Are some island hospitals filled to capacity with COVID-19 patients? Here’s what you need to know
By Pedro Correa Henry
Special to The Star
With Deputy Health Secretary Iris Cardona Gerena saying Tuesday in an interview on Radio Isla 1320 AM that there are hospitals in Puerto Rico with rooms full of COVID-19 patients, the Star gathered reactions from members of the public health field in order to understand the statements.
Puerto Rico Hospitals Association President Jaime Plá responded that as far as the inventory of regular hospital beds, “there are still enough beds, as around 3,000 beds are available.”
“Where we have some issues are in [regional] areas with intensive care units (ICUs). There have been areas that have been more filled with COVID-19 patients than others, and when you look at some hospitals, their intensive care bed inventory, their number is smaller than other hospitals,” Plá said. “In general terms, around 200 ICU beds are available -- that number fluctuates around 190, 200 and 189, but it has remained on that level. However, there have been some hospitals that have hospitalized a higher number of COVID-19 patients; therefore, their ICU is more filled than others. This is where hospitals are conducting patient transfer programs when they need to, or sending the patient to other hospitals that have a bed available.”
When the Star asked if this might raise concerns with hospital personnel, Plá said people must understand that first responders are working under tension.
“They’re working with challenging patients, they’re working with patients who can get worse at any moment, with patients who are hard to work with,” he said. “There’s an ongoing concern that our patients do not die and, simultaneously, that our employees don’t get contaminated. It’s a really complicated situation.”
Meanwhile, Plá said that as part of the guidelines provided by the island Health Department to try to expand ICUs with negative pressure rooms and attend to the rising numbers of COVID-19 patients, “there are patients who have been secluded in negative pressure rooms to address the situation.”
“It’s not that hospitals are collapsing, it’s that some hospitals are more filled up than others, and you have to navigate patients into hospitals that have more intensive care beds available than other hospitals,” he said.
Puerto Rico Physicians & Surgeons Association (CMCPR by its Spanish initials) President Víctor Ramos contradicted Plá, saying “there were hospitals that reported 100 percent capacity in intensive care beds last weekend.”
“Jaime’s position is difficult; members of his association are private entities that compete against each other and will never say that they aren’t doing well because no patients will show up at their hospitals, similar to businesspeople, where no one gets infected in their enterprises, restaurants, gyms; everyone, it looks like everyone gets infected due to the air,” he said. “Beds are not only for COVID patients, there’s COVID-19 and plenty of other ailments to attend to.”
Ramos reiterated what he told the Star on July 20, that pressure was building among hospitals outside the metropolitan region.
“This should not be seen as a whole, but rather the regions should be analyzed.
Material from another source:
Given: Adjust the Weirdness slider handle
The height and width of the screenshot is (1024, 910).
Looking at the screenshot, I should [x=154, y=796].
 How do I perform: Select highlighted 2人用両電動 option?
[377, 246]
Most cases are in larger metropolitan areas, but the majority of the country’s hospital capacity, by far, is in those larger metropolitan areas,” Ramos said. “You don’t need the San Juan cases to collapse other regions. There are plenty of almost full hospitals in Manatí, in Arecibo, in Mayagüez, in Fajardo, and certainly, that worries us because there is not the hospital capacity that there is in the metro area.”
He noted the island town of Vieques as an example of that concern, where the municipality on Sunday reported 27 positive COVID-19 cases in one day, which represents an 11 percent positivity rate.
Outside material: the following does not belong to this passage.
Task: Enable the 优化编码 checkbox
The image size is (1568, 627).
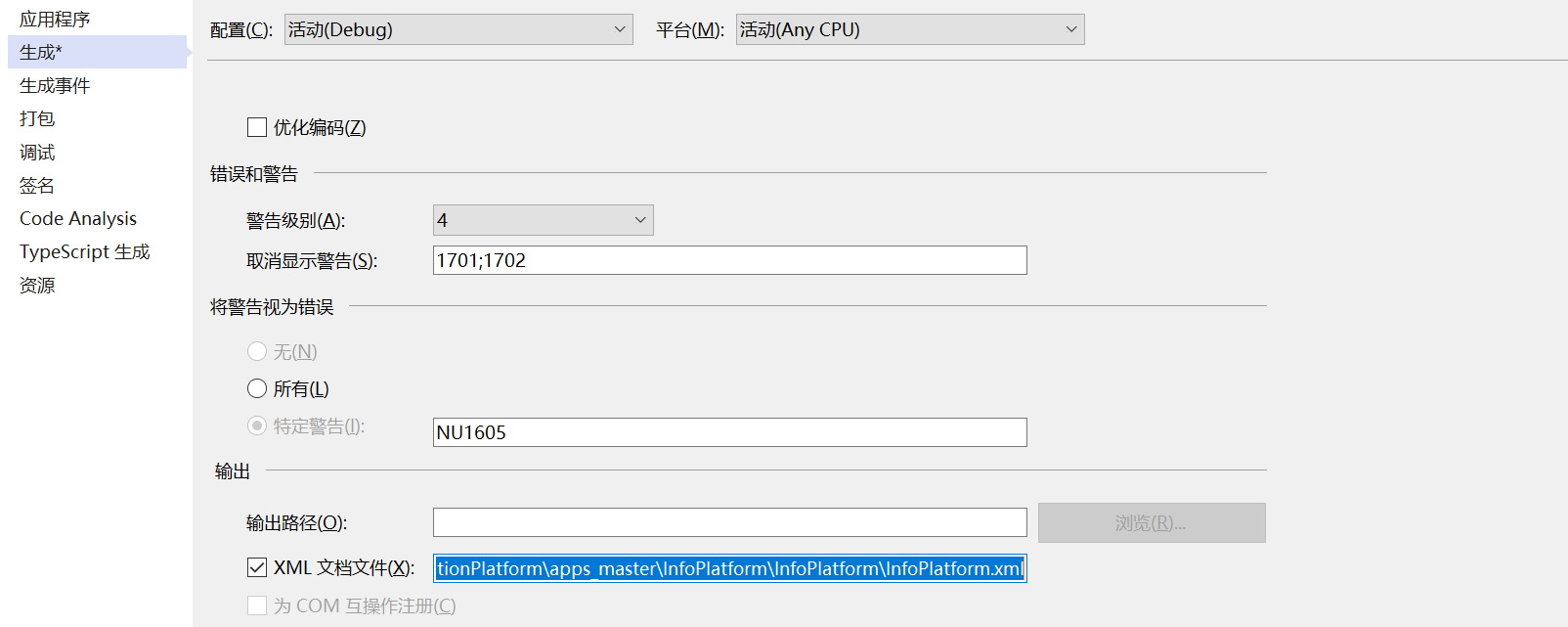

“There are no hospitals in Vieques; if patients become severe, where will you transfer them if Fajardo’s hospital capacity is not big enough?” the CMCPR president said. “From the beginning [of the pandemic], I was saying that this should be seen regionally, San Juan is not Puerto Rico.”
As of press time, Cardona could not give the Star a response or clarify the information regarding her statements in the Radio Isla interview.